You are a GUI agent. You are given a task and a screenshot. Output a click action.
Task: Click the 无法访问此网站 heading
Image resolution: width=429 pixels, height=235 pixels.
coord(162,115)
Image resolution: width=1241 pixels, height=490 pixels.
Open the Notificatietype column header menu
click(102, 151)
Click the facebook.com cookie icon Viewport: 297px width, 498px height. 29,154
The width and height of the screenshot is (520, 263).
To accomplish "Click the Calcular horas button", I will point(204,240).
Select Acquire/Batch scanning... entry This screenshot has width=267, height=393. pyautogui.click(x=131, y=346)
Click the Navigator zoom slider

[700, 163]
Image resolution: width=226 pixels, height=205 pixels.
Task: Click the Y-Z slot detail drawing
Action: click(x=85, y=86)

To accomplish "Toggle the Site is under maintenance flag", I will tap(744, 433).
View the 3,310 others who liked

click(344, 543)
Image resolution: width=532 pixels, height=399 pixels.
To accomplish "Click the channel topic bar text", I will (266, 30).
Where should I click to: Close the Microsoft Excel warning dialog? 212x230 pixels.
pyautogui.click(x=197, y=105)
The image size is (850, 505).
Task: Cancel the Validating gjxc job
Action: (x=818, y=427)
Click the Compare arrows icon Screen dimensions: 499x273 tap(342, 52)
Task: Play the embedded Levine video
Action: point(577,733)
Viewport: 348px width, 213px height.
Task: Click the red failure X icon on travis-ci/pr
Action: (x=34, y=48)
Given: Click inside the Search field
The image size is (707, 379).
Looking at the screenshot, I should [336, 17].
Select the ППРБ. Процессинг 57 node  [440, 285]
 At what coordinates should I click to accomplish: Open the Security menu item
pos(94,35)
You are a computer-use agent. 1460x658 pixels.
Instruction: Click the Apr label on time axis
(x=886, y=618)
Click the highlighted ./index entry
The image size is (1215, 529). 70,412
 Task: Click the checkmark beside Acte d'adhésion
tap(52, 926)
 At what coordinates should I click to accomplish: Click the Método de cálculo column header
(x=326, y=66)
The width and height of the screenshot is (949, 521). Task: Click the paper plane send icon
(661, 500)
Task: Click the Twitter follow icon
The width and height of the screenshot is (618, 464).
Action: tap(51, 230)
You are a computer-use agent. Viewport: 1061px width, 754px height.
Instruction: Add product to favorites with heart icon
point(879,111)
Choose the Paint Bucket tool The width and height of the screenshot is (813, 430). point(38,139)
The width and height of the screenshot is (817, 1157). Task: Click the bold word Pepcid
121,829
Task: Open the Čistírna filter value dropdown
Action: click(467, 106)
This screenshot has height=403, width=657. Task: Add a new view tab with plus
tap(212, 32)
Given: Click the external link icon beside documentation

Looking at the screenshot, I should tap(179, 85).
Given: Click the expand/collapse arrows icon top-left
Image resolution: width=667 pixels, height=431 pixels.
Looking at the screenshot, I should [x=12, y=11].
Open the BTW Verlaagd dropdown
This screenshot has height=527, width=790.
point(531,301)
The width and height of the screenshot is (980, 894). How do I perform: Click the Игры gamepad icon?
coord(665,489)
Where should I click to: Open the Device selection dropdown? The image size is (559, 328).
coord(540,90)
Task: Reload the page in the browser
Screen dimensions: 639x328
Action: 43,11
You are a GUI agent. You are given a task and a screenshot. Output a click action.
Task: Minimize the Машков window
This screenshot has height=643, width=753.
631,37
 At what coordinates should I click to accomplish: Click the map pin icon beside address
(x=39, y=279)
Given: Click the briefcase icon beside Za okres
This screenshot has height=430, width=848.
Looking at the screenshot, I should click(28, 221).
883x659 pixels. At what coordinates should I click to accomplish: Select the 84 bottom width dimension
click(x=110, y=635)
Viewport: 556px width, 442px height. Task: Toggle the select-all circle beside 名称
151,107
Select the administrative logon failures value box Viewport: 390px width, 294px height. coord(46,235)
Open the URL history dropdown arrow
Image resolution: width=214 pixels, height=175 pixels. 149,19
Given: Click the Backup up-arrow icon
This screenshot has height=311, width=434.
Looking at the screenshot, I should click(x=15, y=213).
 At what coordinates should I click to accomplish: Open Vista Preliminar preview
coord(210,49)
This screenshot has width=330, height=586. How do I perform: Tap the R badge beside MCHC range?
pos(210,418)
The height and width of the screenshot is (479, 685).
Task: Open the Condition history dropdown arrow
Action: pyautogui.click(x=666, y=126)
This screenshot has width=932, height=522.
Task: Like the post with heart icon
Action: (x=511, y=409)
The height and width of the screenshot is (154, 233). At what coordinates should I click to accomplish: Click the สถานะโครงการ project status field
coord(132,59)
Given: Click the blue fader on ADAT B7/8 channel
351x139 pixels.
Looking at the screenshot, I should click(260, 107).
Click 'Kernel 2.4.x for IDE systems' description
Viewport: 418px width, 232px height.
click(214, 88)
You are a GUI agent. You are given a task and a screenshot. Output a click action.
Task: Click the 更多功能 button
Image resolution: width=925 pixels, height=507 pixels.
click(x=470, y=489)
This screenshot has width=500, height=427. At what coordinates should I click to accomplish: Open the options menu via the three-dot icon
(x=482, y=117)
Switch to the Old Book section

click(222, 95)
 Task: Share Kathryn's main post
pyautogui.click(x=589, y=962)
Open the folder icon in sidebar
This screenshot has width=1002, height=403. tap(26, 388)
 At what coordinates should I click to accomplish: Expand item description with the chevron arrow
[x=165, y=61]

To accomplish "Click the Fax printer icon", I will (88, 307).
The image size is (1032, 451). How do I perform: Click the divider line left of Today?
++++
THE TASK:
From the listing above, return every line that carries the string "channel".

OUTPUT BELOW:
To accomplish "Click the channel topic bar text", I will (266, 30).
Given: Click the blue fader on ADAT B7/8 channel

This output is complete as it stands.